The second Borel-Cantelli lemma #
This file contains the second Borel-Cantelli lemma which states that, given a sequence of
independent sets (sₙ)
in a probability space, if ∑ n, μ sₙ = ∞
, then the limsup of sₙ
has
measure 1. We employ a proof using Lévy's generalized Borel-Cantelli by choosing an appropriate
filtration.
Main result #
ProbabilityTheory.measure_limsup_eq_one
: the second Borel-Cantelli lemma.
Note: for the first Borel-Cantelli lemma, which holds in general measure spaces (not only
in probability spaces), see MeasureTheory.measure_limsup_eq_zero
.
theorem
ProbabilityTheory.iIndepFun.indep_comap_natural_of_lt
{Ω : Type u_1}
{m0 : MeasurableSpace Ω}
{μ : MeasureTheory.Measure Ω}
[MeasureTheory.IsProbabilityMeasure μ]
{ι : Type u_2}
{β : Type u_3}
[LinearOrder ι]
[mβ : MeasurableSpace β]
[NormedAddCommGroup β]
[BorelSpace β]
{f : ι → Ω → β}
{i : ι}
{j : ι}
(hf : ∀ (i : ι), MeasureTheory.StronglyMeasurable (f i))
(hfi : ProbabilityTheory.iIndepFun (fun (x : ι) => mβ) f μ)
(hij : i < j)
:
ProbabilityTheory.Indep (MeasurableSpace.comap (f j) mβ) (↑(MeasureTheory.Filtration.natural f hf) i) μ
theorem
ProbabilityTheory.iIndepFun.condexp_natural_ae_eq_of_lt
{Ω : Type u_1}
{m0 : MeasurableSpace Ω}
{μ : MeasureTheory.Measure Ω}
[MeasureTheory.IsProbabilityMeasure μ]
{ι : Type u_2}
{β : Type u_3}
[LinearOrder ι]
[mβ : MeasurableSpace β]
[NormedAddCommGroup β]
[BorelSpace β]
{f : ι → Ω → β}
{i : ι}
{j : ι}
[SecondCountableTopology β]
[CompleteSpace β]
[NormedSpace ℝ β]
(hf : ∀ (i : ι), MeasureTheory.StronglyMeasurable (f i))

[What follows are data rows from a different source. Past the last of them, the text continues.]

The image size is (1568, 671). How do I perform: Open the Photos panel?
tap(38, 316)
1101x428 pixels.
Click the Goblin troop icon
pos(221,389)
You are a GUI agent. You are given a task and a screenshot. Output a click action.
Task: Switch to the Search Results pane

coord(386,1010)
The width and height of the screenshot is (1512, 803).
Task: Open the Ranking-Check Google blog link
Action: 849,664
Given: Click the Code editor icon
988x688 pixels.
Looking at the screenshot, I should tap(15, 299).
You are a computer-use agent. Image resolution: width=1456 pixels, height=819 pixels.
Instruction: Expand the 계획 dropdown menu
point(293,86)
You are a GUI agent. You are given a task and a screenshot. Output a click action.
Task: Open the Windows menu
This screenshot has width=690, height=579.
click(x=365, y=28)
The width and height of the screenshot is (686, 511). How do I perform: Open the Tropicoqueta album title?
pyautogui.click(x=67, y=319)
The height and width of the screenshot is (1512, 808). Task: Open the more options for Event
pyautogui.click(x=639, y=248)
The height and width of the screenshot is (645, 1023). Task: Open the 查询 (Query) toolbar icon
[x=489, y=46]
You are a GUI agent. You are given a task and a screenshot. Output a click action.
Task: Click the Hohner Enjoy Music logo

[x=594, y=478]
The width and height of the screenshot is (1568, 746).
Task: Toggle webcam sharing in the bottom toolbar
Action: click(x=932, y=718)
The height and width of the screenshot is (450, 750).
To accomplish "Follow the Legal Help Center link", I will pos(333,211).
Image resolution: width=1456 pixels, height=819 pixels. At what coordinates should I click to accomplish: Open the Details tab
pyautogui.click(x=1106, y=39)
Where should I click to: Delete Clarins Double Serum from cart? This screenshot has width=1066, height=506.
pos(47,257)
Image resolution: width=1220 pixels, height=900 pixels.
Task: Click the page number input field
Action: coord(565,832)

(hfi : ProbabilityTheory.iIndepFun (fun (x : ι) => mβ) f μ)
(hij : i < j)
:
MeasureTheory.condexp (↑(MeasureTheory.Filtration.natural f hf) i) μ (f j) =ᵐ[μ] fun (x : Ω) => ∫ (x : Ω), f j x ∂μ
theorem
ProbabilityTheory.iIndepSet.condexp_indicator_filtrationOfSet_ae_eq
{Ω : Type u_1}
{m0 : MeasurableSpace Ω}
{μ : MeasureTheory.Measure Ω}
[MeasureTheory.IsProbabilityMeasure μ]
{ι : Type u_2}
[LinearOrder ι]
{i : ι}
{j : ι}
{s : ι → Set Ω}
(hsm : ∀ (n : ι), MeasurableSet (s n))
(hs : ProbabilityTheory.iIndepSet s μ)
(hij : i < j)
:
MeasureTheory.condexp (↑(MeasureTheory.filtrationOfSet hsm) i) μ ((s j).indicator fun (x : Ω) => 1) =ᵐ[μ] fun (x : Ω) =>
(μ (s j)).toReal
theorem
ProbabilityTheory.measure_limsup_eq_one
{Ω : Type u_1}
{m0 : MeasurableSpace Ω}
{μ : MeasureTheory.Measure Ω}
[MeasureTheory.IsProbabilityMeasure μ]
{s : ℕ → Set Ω}
(hsm : ∀ (n : ℕ), MeasurableSet (s n))
(hs : ProbabilityTheory.iIndepSet s μ)
(hs' : ∑' (n : ℕ), μ (s n) = ⊤)
:
μ (Filter.limsup s Filter.atTop) = 1
The second Borel-Cantelli lemma: Given a sequence of independent sets (sₙ)
such that
∑ n, μ sₙ = ∞
, limsup sₙ
has measure 1.